Speaking of nerve gas, Wikileaks shows that the search for WMD in Iraq continued even after hopes were dashed soon after the war's start in 2003. And the results could be surprising. In addition to the aforementioned Iranian supplies, US troops continued to find small caches of chemical weapons around the country. Most of these were holdovers from Saddam's Gulf War stockpiles, but never the less mustard gas and blister agent were found, in various guises, across Iraq. Further, there is evidence that insurgents tried to get their hands on it. Though limited amounts of chemical weapons will not create a revisionist history of our initial involvement in Iraq (i.e. there were WMD!), it certainly seems there was a greater presence of illegal weapons than the public was initially said to believe.

That said, Wikileaks still released many documents to denigrate the conduct of the war. The greatest focus will probably fall upon the number of civilian deaths reported in the documents. Events that were unknown to the public--such as a stampede on a bridge claiming 950 lives--are scattered amongst the reports. The gist of the death tallies suggests that the Iraq Body Count's estimate of 100,000 civilian dead between 2004-2009 is more or less accurate. The Bush Administration went to great lengths denouncing the organization's figures as inflated, though it appears the military had estimates that were relatively close.

Finally, reports of abuse of detainees by Iraqi security forces will raise real questions about the professionalism of said forces and the ability of the US to leave the country in their hands. Reports suggest detainees had their eyes gouged, were beaten with metal cables, were electrocuted, and in myriad other ways mistreated. Some died in custody without formal explanation or investigation. In fact, even after the incidents at Abu Ghraib, many detainees would initially tell their Iraqi captors that they were terrorists in order to the transmitted to US custody where they would be treated more humanely.
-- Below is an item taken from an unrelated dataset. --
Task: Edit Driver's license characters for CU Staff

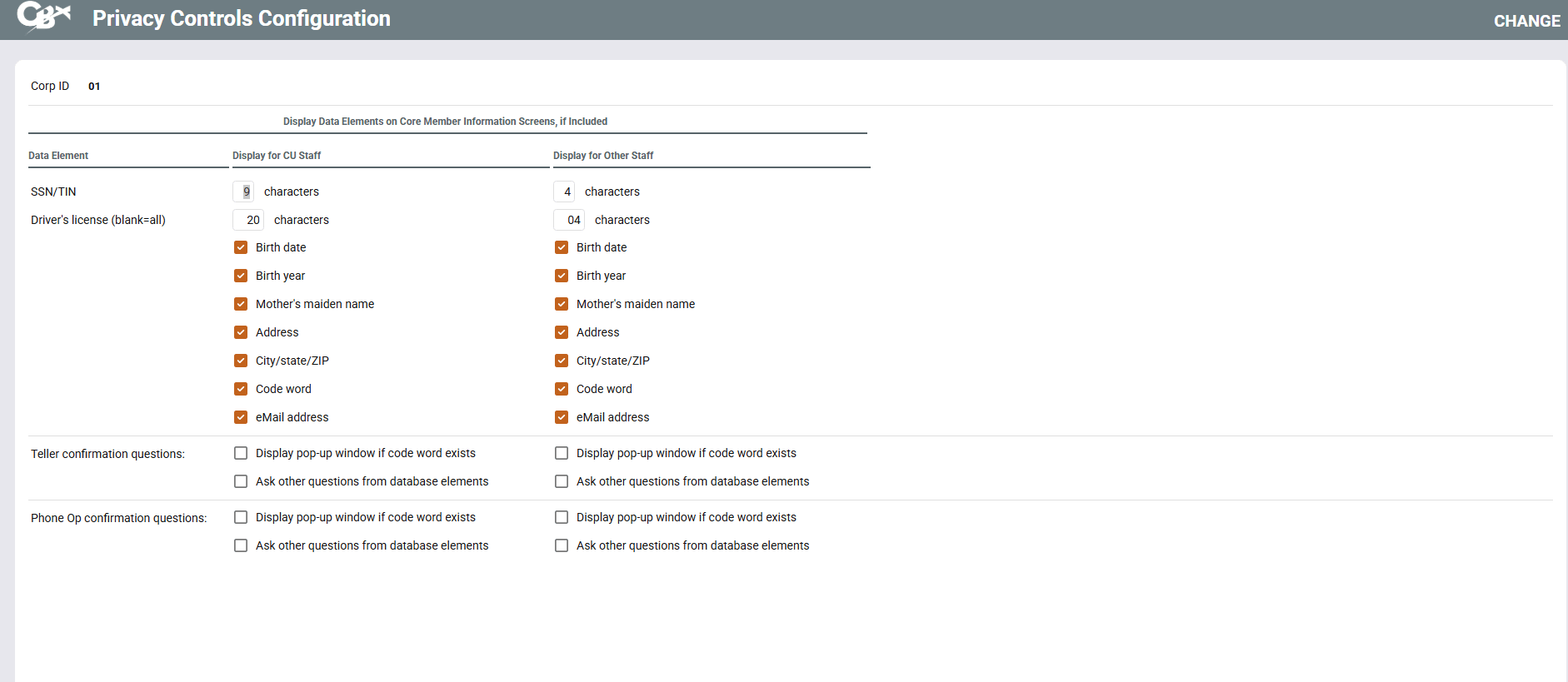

Possibly aside from the allegations about Iraqi security forces treatment of detainees, none of the leaks that have so far been dealt with by major news outlets at this early point presage a major reorganization of American efforts in Iraq (nevermind that US forces are now down to 50,000). At worst it could play a role like the "Pentagon Papers" in stirring public outrage over how the US military engages in war. These documents do not give insight into how our military is engaged, nor betray valuable US assets, but instead represent a history of the Iraq conflict. Outrage may be a likely outcome, but a major shift in US policy is not. For academics and those seeking to score political points, these leaks come as a revelation. For the troops on the ground in Iraq they will likely not create a stir. Gates will likely be validated again in his assertion Wikileaks does not affect the war effort in any major way, aside from the possible embarrassment of US and allied forces.

Perhaps the people who ought to be most concerned about these leaks are Wikileaks founder Julian Assange himself--who news reports suggests is becoming more paranoid and self-alienated due to his work--and Pfc. Bradley Manning, the target of the government's investigation into the source of the first batch of leaks. Ironically those whose lives are most negatively affected by the leaking of these materials are the leakers themselves.